André Rossinot : Le congrès du Parti radical aura trois objectifs : débattre et approuver le manifeste des radicaux, ensuite faire notre choix pour l'élection présidentielle, dans l'esprit de démocratie et de tolérance qui caractérise notre parti. Je me suis déjà engagé à titre personnel. Je proposerai au Parti radical de soutenir le candidat Édouard Balladur pour un certain nombre de raisons : la situation politique telle qu'elle se présente aujourd'hui, les projets en présence par rapport à notre conception de la société, autant d'éléments que je développerai le jour du congrès. Je ne doute pas que nous soutiendrons majoritairement sa candidature.

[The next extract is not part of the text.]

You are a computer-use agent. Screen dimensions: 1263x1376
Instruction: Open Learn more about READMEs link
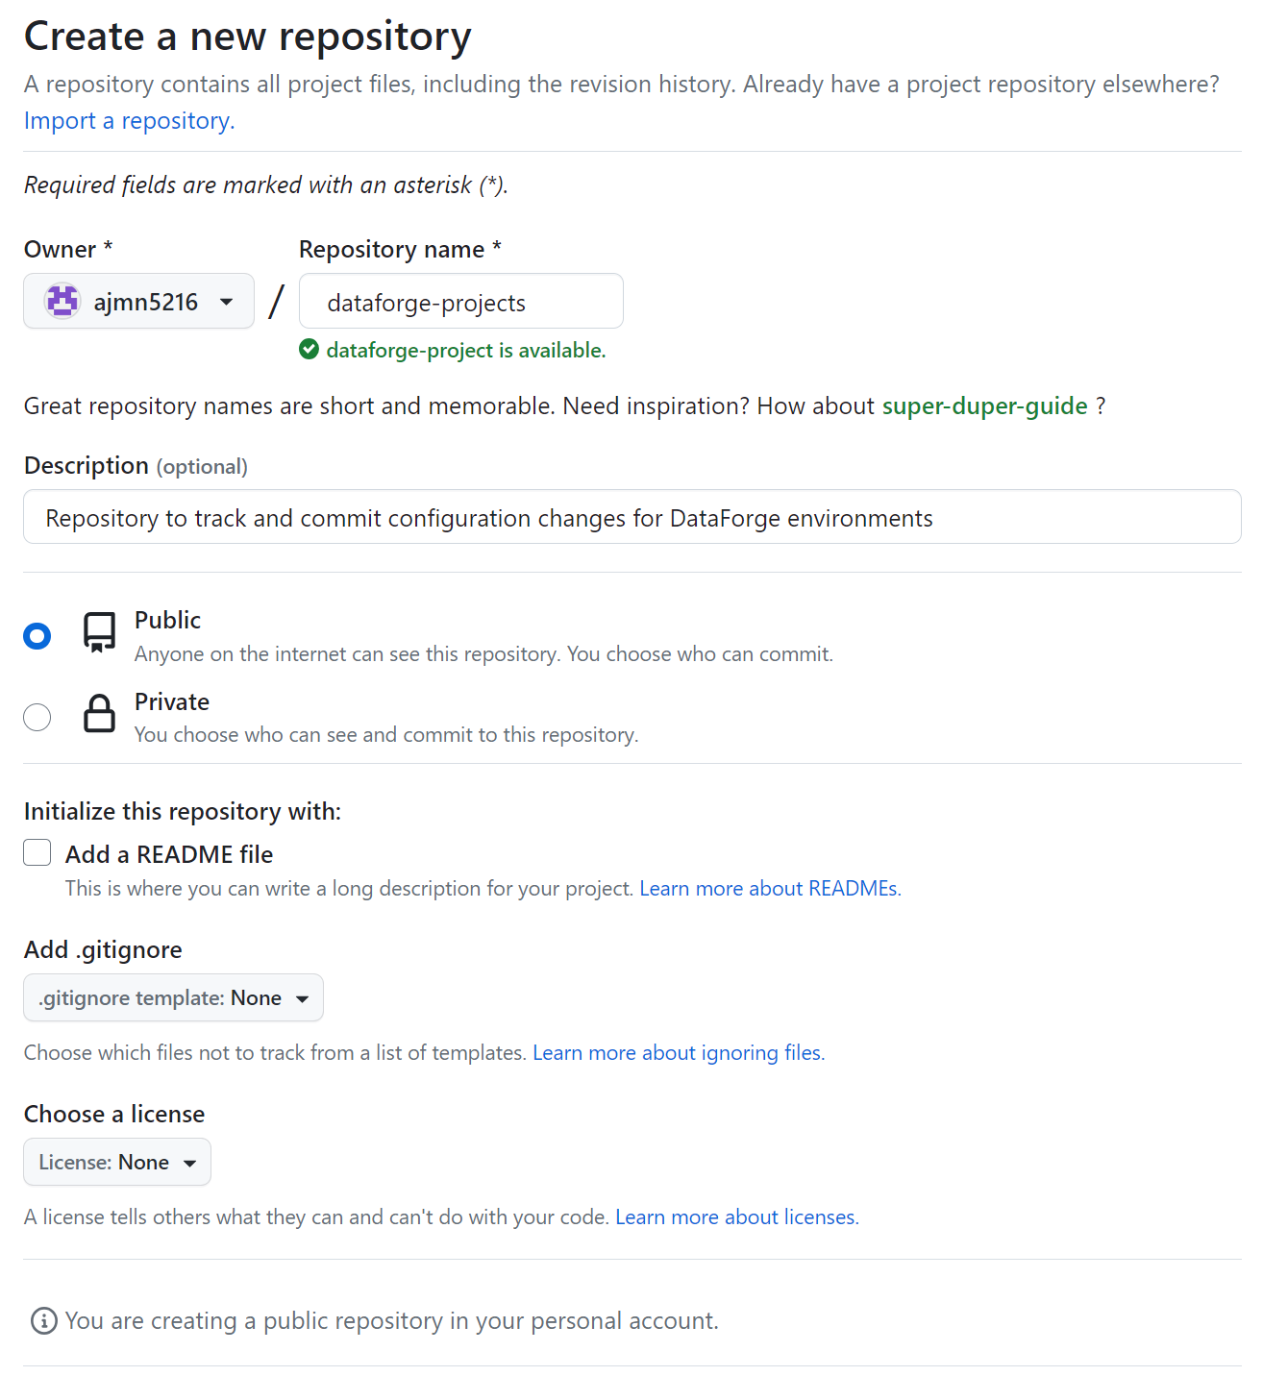(x=770, y=888)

Le troisième objectif de notre congrès consistera à situer le rôle du Parti radical au sein de la future majorité. Édouard Balladur a dit qu'il n'était pas l'homme d'un parti. Et il a rappelé à la vingtaine de parlementaires radicaux qui l'ont rencontré récemment qu'il ne souhaitait pas la création d'un parti unique de la majorité. Il y a donc une place pour un espace politique qui correspond à notre philosophie, à notre histoire au centre-centre gauche.

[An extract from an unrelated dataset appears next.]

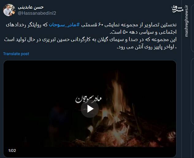Click the tweet line mentioning حسین تبریزی
Screen dimensions: 194x158
90,40
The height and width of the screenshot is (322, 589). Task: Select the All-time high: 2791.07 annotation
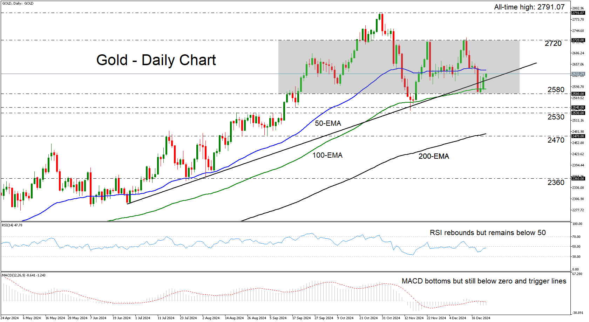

Le Figaro : Quelle appréciation feriez-vous d'Édouard Balladur après vingt mois de participation à son gouvernement ?

André Rossinot : C'est un adepte du dialogue social. Il a une grande capacité d'écoute, d'analyse, d'expertise, puis, le moment venu, de décision. M. Balladur sait se réserver la possibilité de dire : voilà peut-être une seconde voie. Dans une société aussi difficile que la nôtre, le droit à l'expérimentation, le droit à l'erreur, puis, ensuite, la capacité d'assumer et de maintenir ses choix sont des traits de caractère et des modes de fonctionnement qui ont été d'une grande utilité pour gouverner le pays et le seront demain pour le diriger.

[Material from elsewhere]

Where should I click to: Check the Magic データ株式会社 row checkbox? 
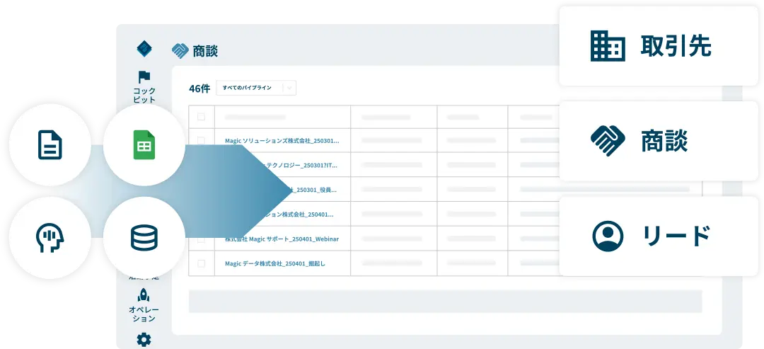[202, 263]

Le Figaro : Que répondez-vous à ceux qui disent que l'UDF doit être représentée en tant que telle à la présidentielle ?

André Rossinot : Pourquoi le dire si tard ? Lorsque l'UDF a signé avec le RPR, en 1991, un accord pour une candidature d'union, cela devait normalement avoir comme conséquence possible, a raison d'une chance sur deux, que le candidat ne soit pas issu de l'UDF. L'adhésion intellectuelle et politique à une telle situation ne date pas d'aujourd'hui. À l'issue des législatives de mars 1993 y-a-t-il eu une seule volonté au sein de l'UDF pour dire que la confédération serait présente à la présidentielle et pour préparer un candidat en conséquence ? J'observe que ce sont souvent ceux qui se sont le plus opposés aux primaires qui s'étonnent de l'absence de telle ou telle sensibilité composante de l'UDF dans le débat présidentiel.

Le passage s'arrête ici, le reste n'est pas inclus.